INPUT RECORDS:
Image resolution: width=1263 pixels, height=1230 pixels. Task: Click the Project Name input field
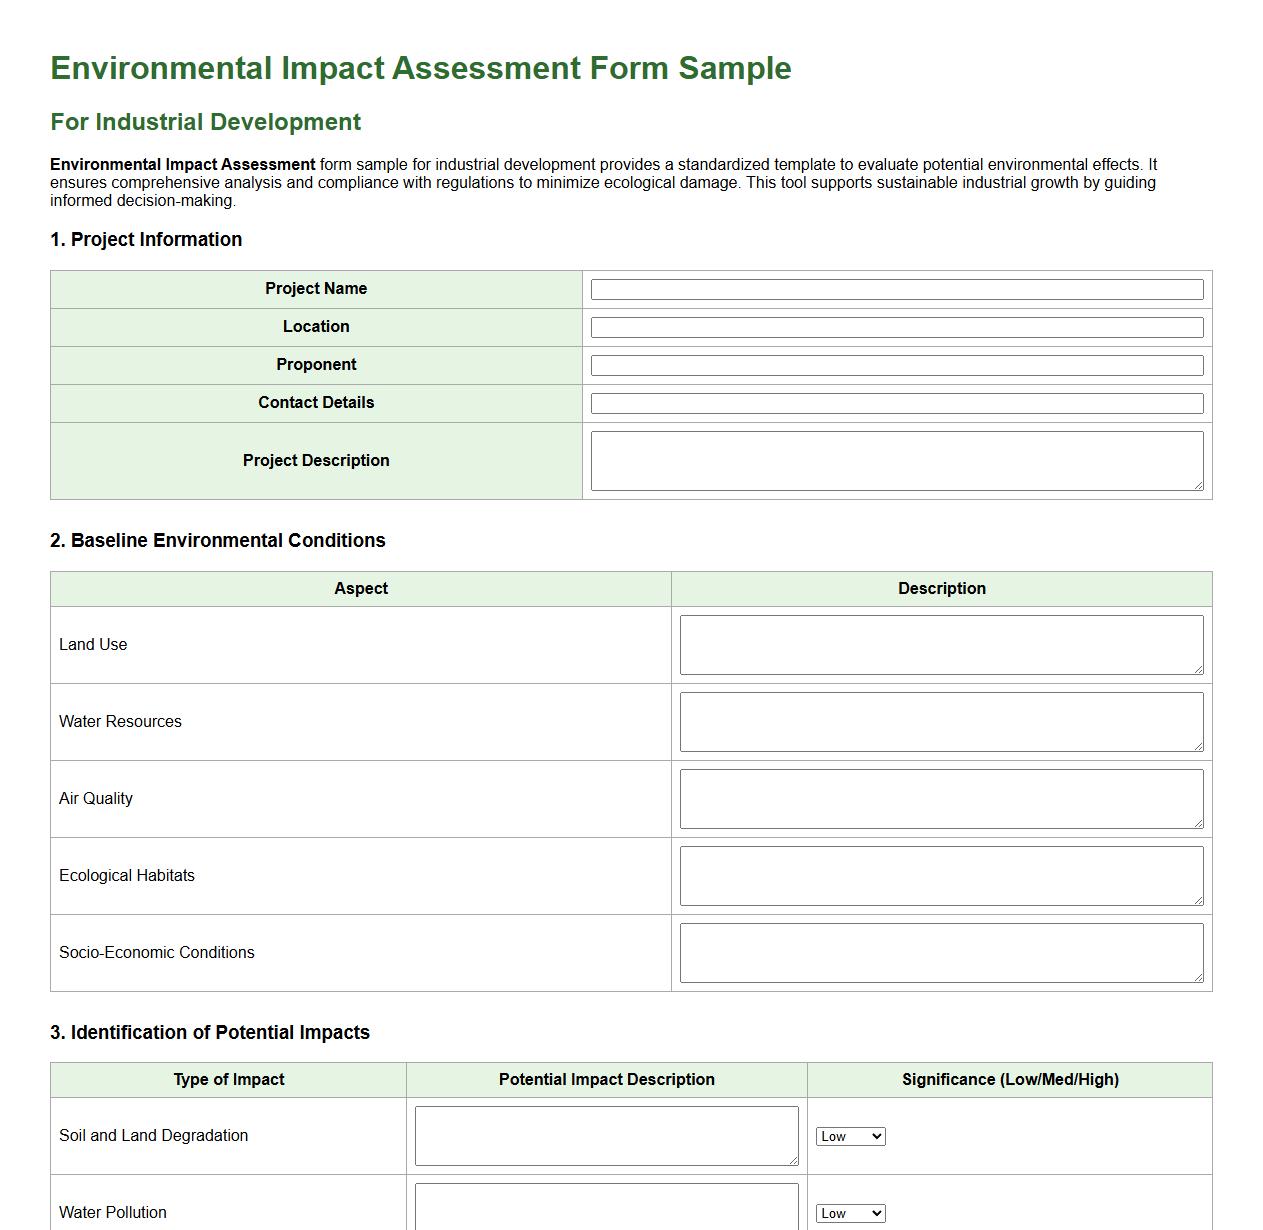coord(896,288)
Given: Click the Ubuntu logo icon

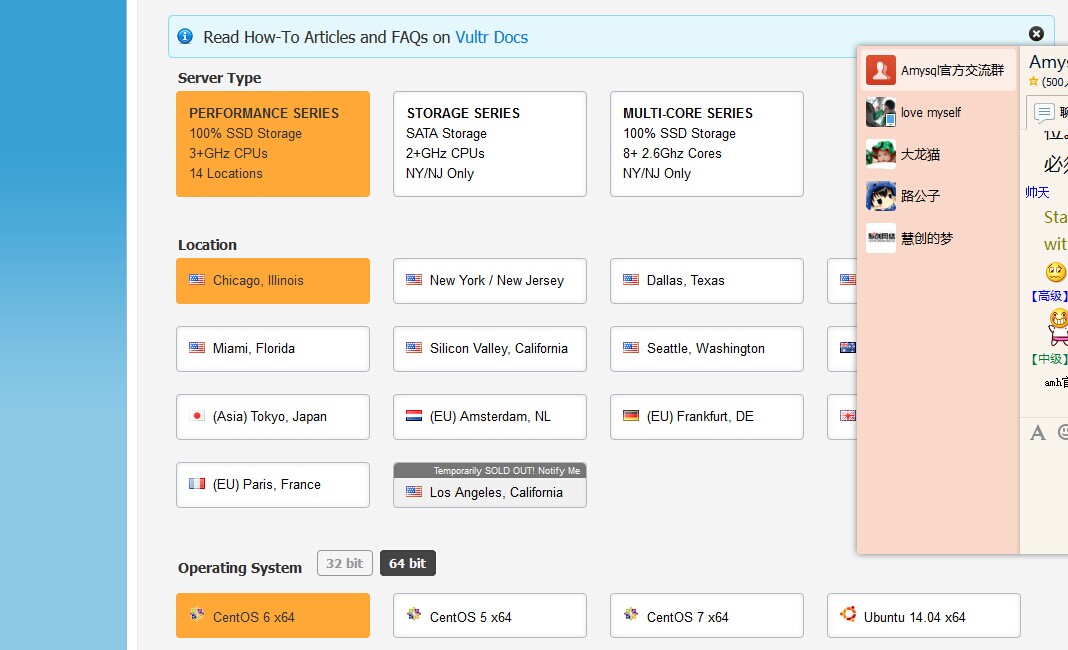Looking at the screenshot, I should [x=848, y=615].
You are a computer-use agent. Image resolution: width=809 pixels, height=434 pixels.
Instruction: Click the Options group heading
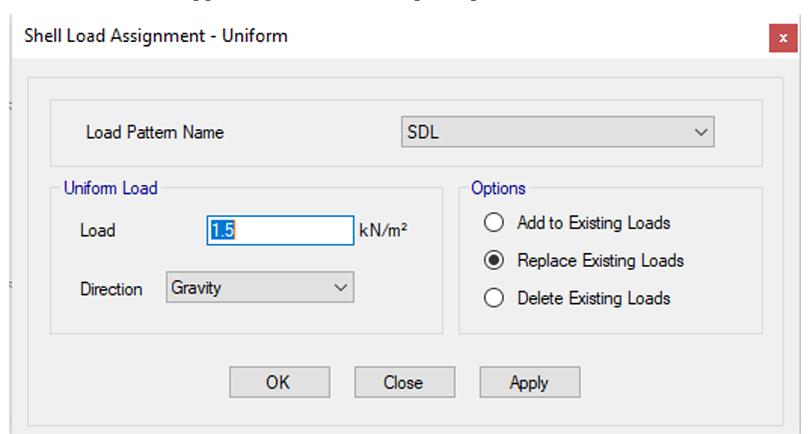pyautogui.click(x=498, y=188)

TASK PROMPT: Return only the lines from the line containing "Given: Click the Ubuntu logo icon" through the last line of the records above, both ends included, exactly as written, leaving pictures out.

THE COMPLETED TASK:
Given: Click the Ubuntu logo icon

Looking at the screenshot, I should [x=848, y=615].
You are a computer-use agent. Image resolution: width=809 pixels, height=434 pixels.
Instruction: Click the Options group heading
pyautogui.click(x=498, y=188)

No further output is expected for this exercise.